Search engine optimization is incredibly important for a blogger. When you optimize your blog post, you make your website more visible to people looking for keywords that are connected to your community, product or service through search engines such as Google. But it can be a rather difficult tactic to mix with the extensive algorithm updates from Google.
In this post, we will discuss how to optimize your blog posts for the keywords that you surround, along with some other optimization tactics that you should keep in mind.
These tips are meant to help you start improving SEO for your blog in particular.
Focus on 1-2 long-tail keywords
Optimizing your blog posts for keywords is not about inserting as many keywords as possible into your posts. Turns out that your SEO will actually do that because search engines think you have a keyword fill (that is, contain your keywords as much as possible, with the sole purpose of getting into organic search results).
But that is not cool with search engines, nor does it lead to the very good reader experience.
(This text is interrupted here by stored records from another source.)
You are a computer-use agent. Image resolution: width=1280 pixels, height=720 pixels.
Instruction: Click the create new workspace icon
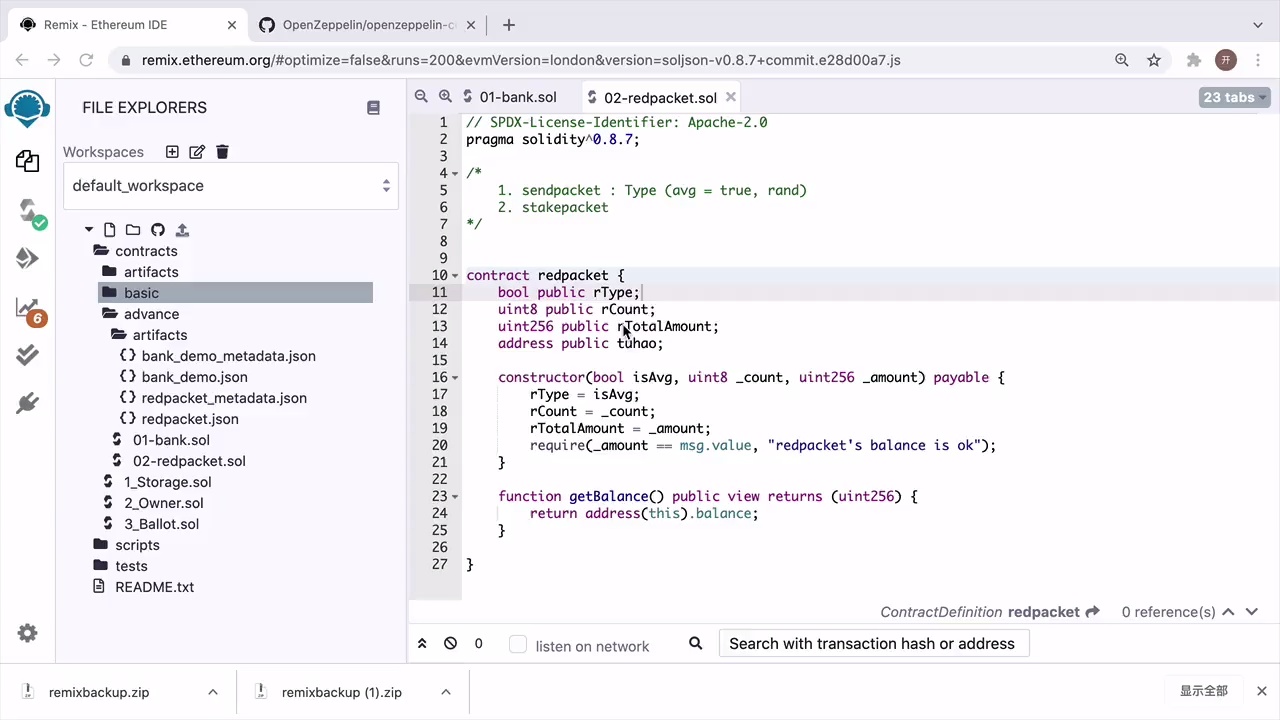(172, 152)
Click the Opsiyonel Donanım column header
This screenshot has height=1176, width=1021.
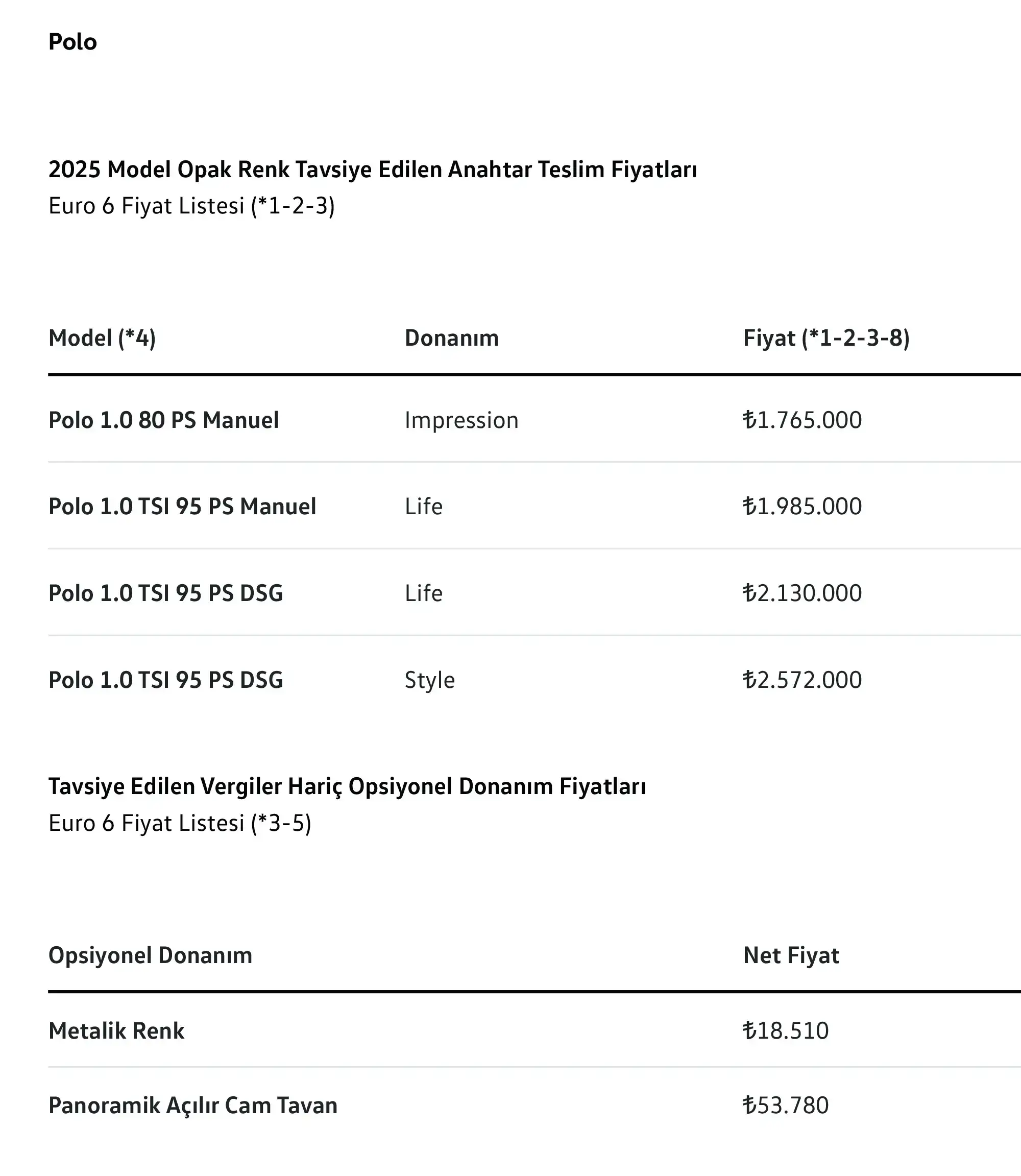tap(151, 955)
Instead, you must use keywords in your content in a way that does not feel unnatural or forced.
A good rule of thumb is to focus on one or two keywords per blog post. This ensures that you focus on a goal for your message. While you can use more than one keyword in one post, keep the focus of the post limited enough to optimize your time that is actually optimal for just one or two keywords.
The use of long-tail keywords can, therefore, be more efficient since website visitors are looking for long-term terms that are often qualified. In other words, you enter the right type of traffic – visitors who convert – through elongated keywords.
Add these 1-2 keywords in specific parts of your blog content,
Now that you have one or two keywords, it’s time to include them in your blog posts. Where are the best parts of your posts to include these terms so that you rank high in search results?
There are four essential places where you should try to contain your keywords: headline, headers and body, URL and Meta description.
Add Keyword in Your Title
The title (that is, the headline) of your blog posts is a search engine and the reader’s first step in determining the relevance of your content, so a keyword is essential here.
Make sure you include your keyword in the first 65 characters of your headline, which is roughly where Google cuts it off on search engine results pages (SERPs).
Long title? If you have a long headline, it is a good idea to get your keyword in the beginning, since it can be cut off at the end of the SERPs, which can mean a toll on the relevance of your message.
Add Focus Keyword in Headers & Body
In normal cadence, mention your keyword through the body of your post and in the headers. That means that your keywords will be included in your copy, but only in a natural, legible way. Do not go overboard, with the risk that you will be punished for entering keywords.
Before you start writing a new blog post, you’ll probably think about how you can include your keywords in your post. That is a smart idea, but it should not be your only focus, nor even your primary focus.
When creating content, your primary focus must be on what is important to your audience, not how often you can include a keyword or keyword in that content. Focus on being helpful and answer any question that your audience may have asked to arrive at your post. Do that, and you will, of course, find yourself optimally for important keywords?
In the example below, we have had a long title that went over 65 characters, so we rank it with the keyword we had projected: “blog promotion.”
Search engines also look at your URL to find out what your message is about, and it’s one of the first things it will crawl on a page. You have a huge opportunity to optimize your URLs on every post you publish because each post lives on its own unique URL – so make sure you include your one to two keywords.
In the example below, we created the URL using the long-running keyword we were trying to rank for: “e-mail marketing examples.”
Meta Description Optimization:
To assess, a meta-description is the extra text that is displayed in SERPs with which the readers know what the link is about. The meta description gives searchers information they need to determine if your content is what they are looking for, and ultimately helps them decide whether they click or not.
In addition to reader-friendly (compelling and relevant), your Meta description must include the long-running keyword for which you want to rank. Because if weblog well, that keyword is representative of the content of your post.
Image Alt Tag Optimization:
Blog posts must not only contain text, but also images that help you explain your content. But search engines don’t just look at images. They rather look for images with alt text.
Because search engines cannot “see” the images in the same way as humans can, the text of an image in the image tells what an image is about – which ultimately helps those images to find them.
Alt text also provides a better user experience because it is displayed inside the image container when an image cannot be found or displayed, and can also improve accessibility for people with poor vision who use screen readers.
Adding keywords to your alt text may seem small – and it won’t affect your search ranking as much as other things on this list.
Google sees links as votes and from Google, you can vote for yourself. Do that and make certain pages on your website more important. You prefer to use the most important search term for the receiving page in a link.
An example: if you refer to a page about successful blogging, place the link under the words successful blogging.
The nicest internal links are links in a running sense. These are worth much more than links in a left or right column or in the footer at the bottom of every page. Keep this in mind when you place a link and consciously refer to your ‘money pages’.
The Internet exists by virtue of hyperlinks. So don’t be afraid to refer to valuable sources on the internet. With every link, you give away something of the value of your page (PageRank), but you gain it back in authority and credibility.
Ideally, refer to large sites and authorities in your industry. That way Google discovers patterns and the search engine can place you better. Linking to Wikipedia, YouTube and Government sites also always works. It makes you reliable and that is good for your ‘trust factor’.